MHC Financing Ltd. Partnership v. City of San Rafael
714 F.3d 1118
9th Cir.2013Background
- Contempo Marin and Grapeland Vistas own mobilehome parks in San Rafael; pad lessees pay rents to MHC.
- San Rafael’s Mobilehome Rent Stabilization Ordinance (1989) imposed CPI-based rent controls with adjustments; 1993 amendments added vacancy control.
- 1999 amendments replaced the sliding scale with a flat 75% of CPI increase and altered capital improvements provisions.
- MHC sued in 2000 challenging the ordinance as a taking; 2001 settlement contemplated vacancy-control repeal and amendments, contingent on City Council approval.
- After protracted litigation, Lingle (2005) narrowed takings theory; district court found in MHC’s favor on some claims, but panel reverses on Penn Central and private taking while affirming others.
- MHC II (2004) and related proceedings addressed damages; district court dismissed with prejudice; appellate court ultimately upheld most rulings.
Issues
| Issue | Plaintiff's Argument | Defendant's Argument | Held |
|---|---|---|---|
| Penn Central takings | MHC: 1999 amendments takings under Penn Central. | City: regulation rationally related to public objectives; no taking. | No Penn Central regulatory taking. |
| Private taking under public use | MHC: ordinance transfers value to tenants; private taking. | Regulation rationally related to public purpose; not a private taking. | Not a private taking. |
| Substantive due process | Ordinance arbitrary/irrational and deprives owners of property rights. | Rational basis; regulation furthers public objectives. | No substantive due process violation. |
| Statute of limitations | Claims timely as to amended ordinance retroactivity. | One-year statute; timely as to amended regime. | Claims timely; not barred by limitations. |
| Res judicata | De Anza precludes only related claims. | De Anza bars relitigation. | Res judicata does not bar MHC claims here. |
Key Cases Cited
- Lingle v. Chevron U.S.A. Inc., 544 U.S. 528 (U.S. 2005) (substantive due process treatment of takings theories; no 'substantially advances' theory in takings.)
- Penn Central Transportation Co. v. New York City, 438 U.S. 104 (U.S. 1978) (three-factor test: economic impact, investment-backed expectations, character of government action.)

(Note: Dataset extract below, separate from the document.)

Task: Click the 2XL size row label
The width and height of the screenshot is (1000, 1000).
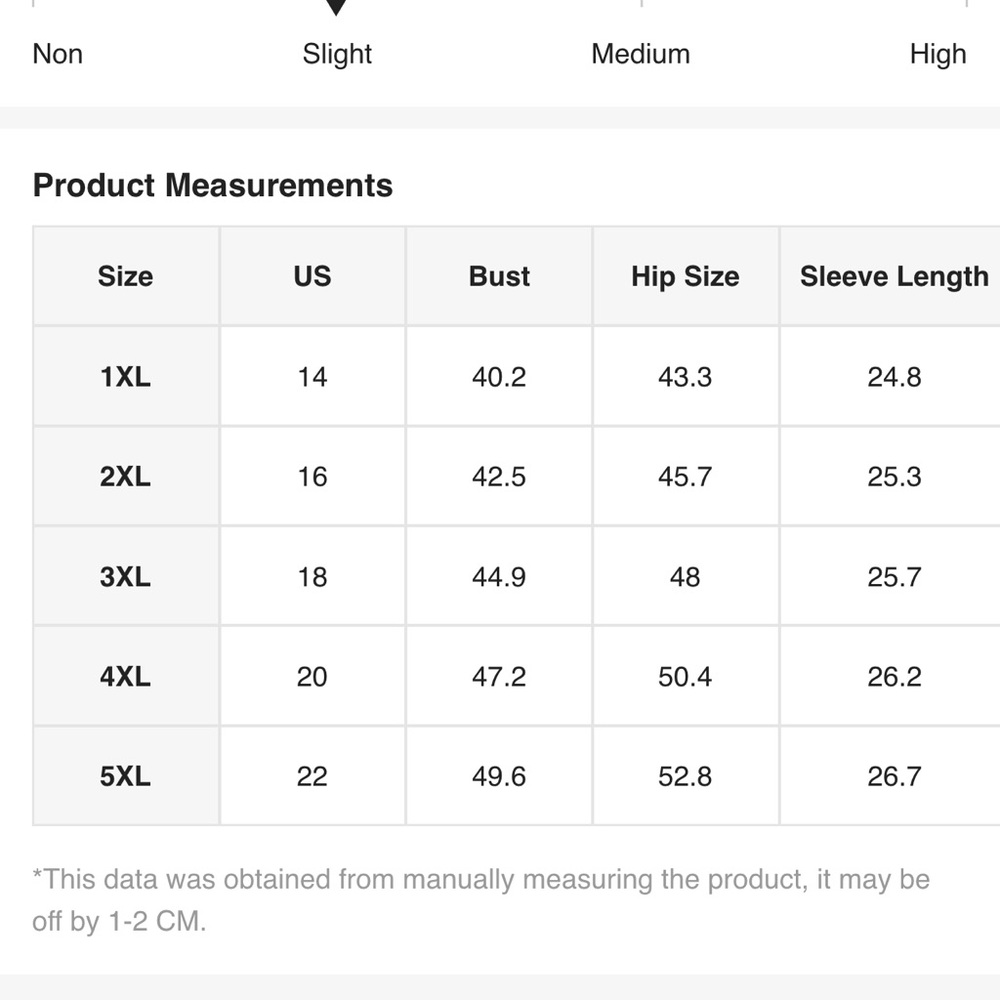Action: pos(126,477)
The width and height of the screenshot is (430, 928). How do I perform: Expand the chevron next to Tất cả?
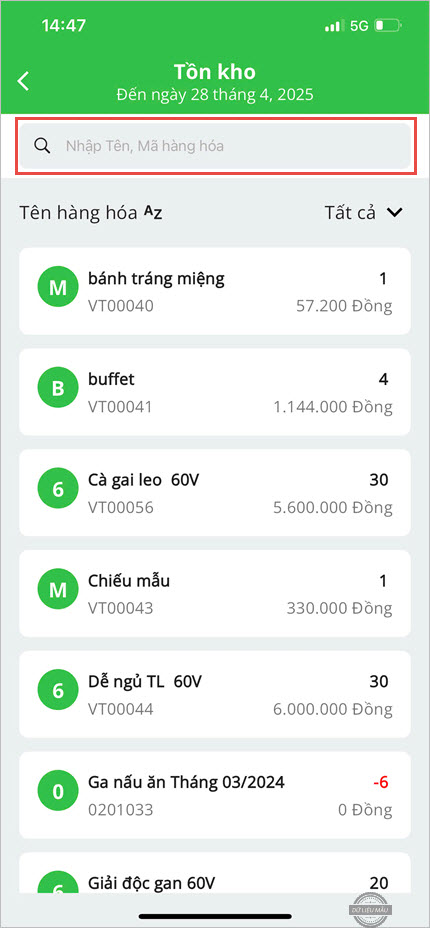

- Kelo v. City of New London, 545 U.S. 469 (U.S. 2005) (public-use requirement is deferential if rationally related to public purpose.)
- Guggenheim v. City of Goleta, 638 F.3d 1111 (9th Cir. 2010) (en banc; investment-backed expectations fatal to takings when property acquired under regulation.)
- Levald, Inc. v. City of Palm Desert, 998 F.2d 680 (9th Cir. 1993) (early takings decision recognizing deference to regulation in housing contexts.)
- San Remo Hotel, L.P. v. City & Cnty. of San Francisco, 545 U.S. 323 (U.S. 2005) (full faith and credit on state judgments; preclusion principles for federal claims.)
- Lindbergh v. City of Escondido, 503 U.S. 519 (U.S. 1992) (recognizes typical effects of rent controls on property values (cited in context).)